EXTRAIT RETENU.
******************************

Les hommes de Shanghai

Les hommes de Shanghai
Mis en ligne le jeudi 18 avril 2013.

Publié dans le numéro 027 (mars 2013)

 

La scène se serait déroulée à Moscou, sur les quais de la Moskova gelée, au début du mois de janvier 2013 ; il aurait fait −27 degrés. Une voiture de luxe aurait ralenti sur la Savvinskaia, se serait arrêtée devant le perron d’un club à la mode. Deux hommes en seraient sortis : grands, beaux, noirs. Sous leur lourd manteau de laine, ils auraient porté un costume élégant, dont on aurait pu imaginer la valeur rien qu’à la perfection du tombé du pantalon sur les bottines de cuir. Ils auraient pénétré dans l’établissement, accueillis en haut des marches par un autre être aux allures surhumaines, comme un guépard vêtu d’un col roulé en cachemire ; il leur aurait tendu la main et les aurait menés à l’étage, vers le carré VIP d’où l’on aurait pu contempler la rivière et la tour de l’hôtel Ukraine, au loin. Les deux hommes l’auraient complimenté sur sa ville d’adoption.

******************************

DONNÉES FOURNIES.
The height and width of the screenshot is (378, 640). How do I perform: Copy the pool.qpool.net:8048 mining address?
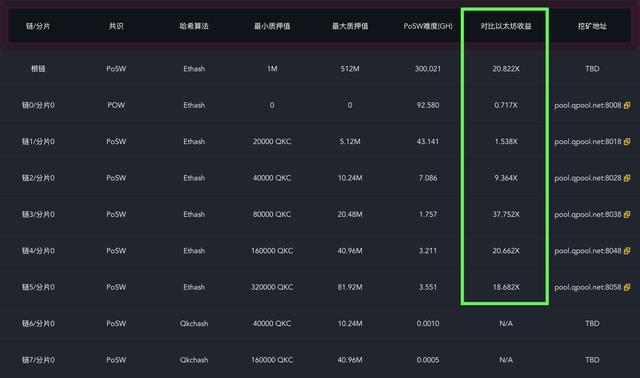click(x=627, y=251)
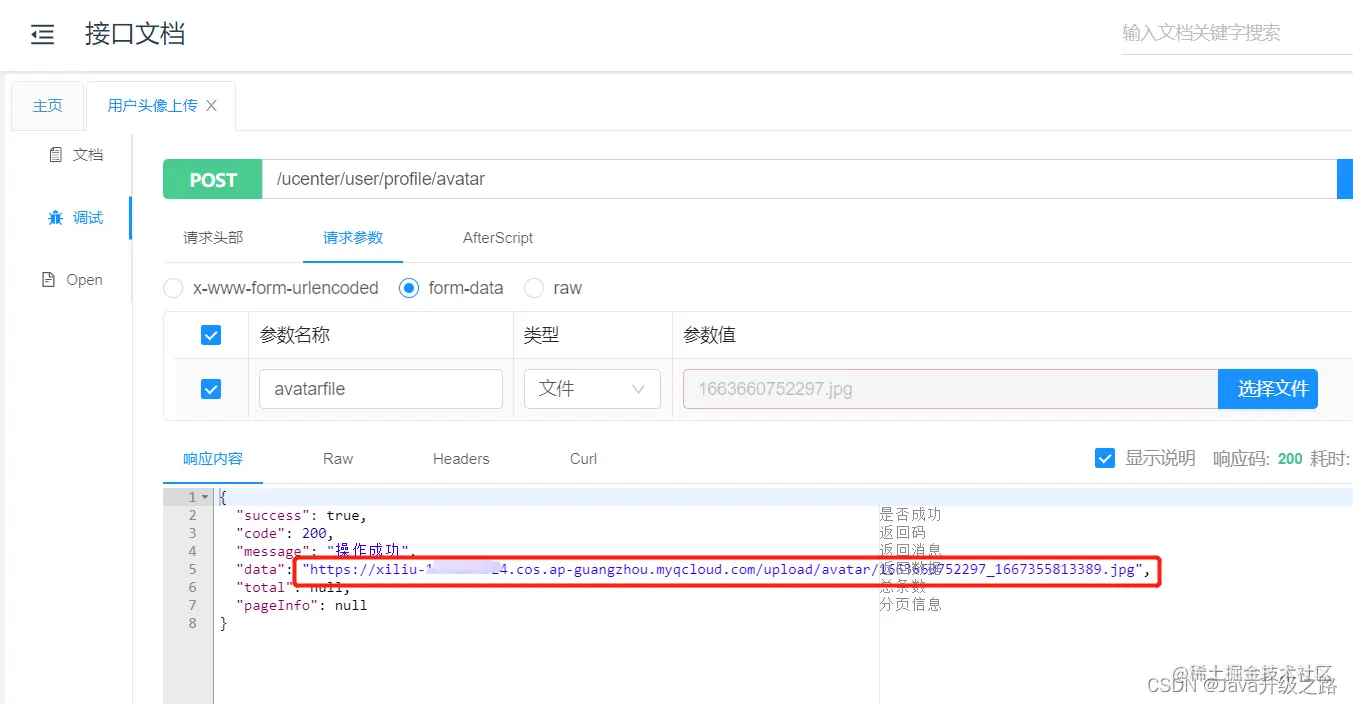
Task: Switch to the AfterScript tab
Action: (x=497, y=238)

******************************

CONSIGNE. Rédigez la suite de l'extrait intitulé « Les hommes de Shanghai » en reprenant juste après sa dernière phrase.

RÉPONSE.
Samuel Eto’o aurait acquiescé. Il aurait dit qu’il était tranquille à Moscou, à mille huit cents kilomètres de Makhachkala, la capitale du Daghestan : Makhachkala, dans le Caucase, là où se trouvait son dernier club de foot, le FC Anji. Lui, Samuel Eto’o, le quadruple ballon d’or africain, l’homme qui parlait en égal avec Paul Biya, président-autocrate du Cameroun, jouait depuis un an et demi au FC Anji, un club de deuxième rang, ou plutôt de troisième rang, dont personne, en Europe, n’avait jamais entendu parler avant qu’il y signât. En Russie, il y avait le Zénith, le Spartak, le CSKA, le Lokomotiv. Rien qui fût, de toute façon, à la hauteur du FC Barcelone ou de l’Inter de Milan, où Samuel Eto’o avait marqué cent quatre-vingt-trois buts lors de ses sept saisons précédentes. Alors, quitte à partir pour la Russie, pourquoi pas au FC Anji de Makhachkala. Surtout pour un salaire de vingt millions et demi d’euros net par an pendant trois ans, avec une prime de vingt mille euros par but marqué et de dix mille pour chaque passe décisive. Ce qui faisait de lui le joueur le mieux payé du monde.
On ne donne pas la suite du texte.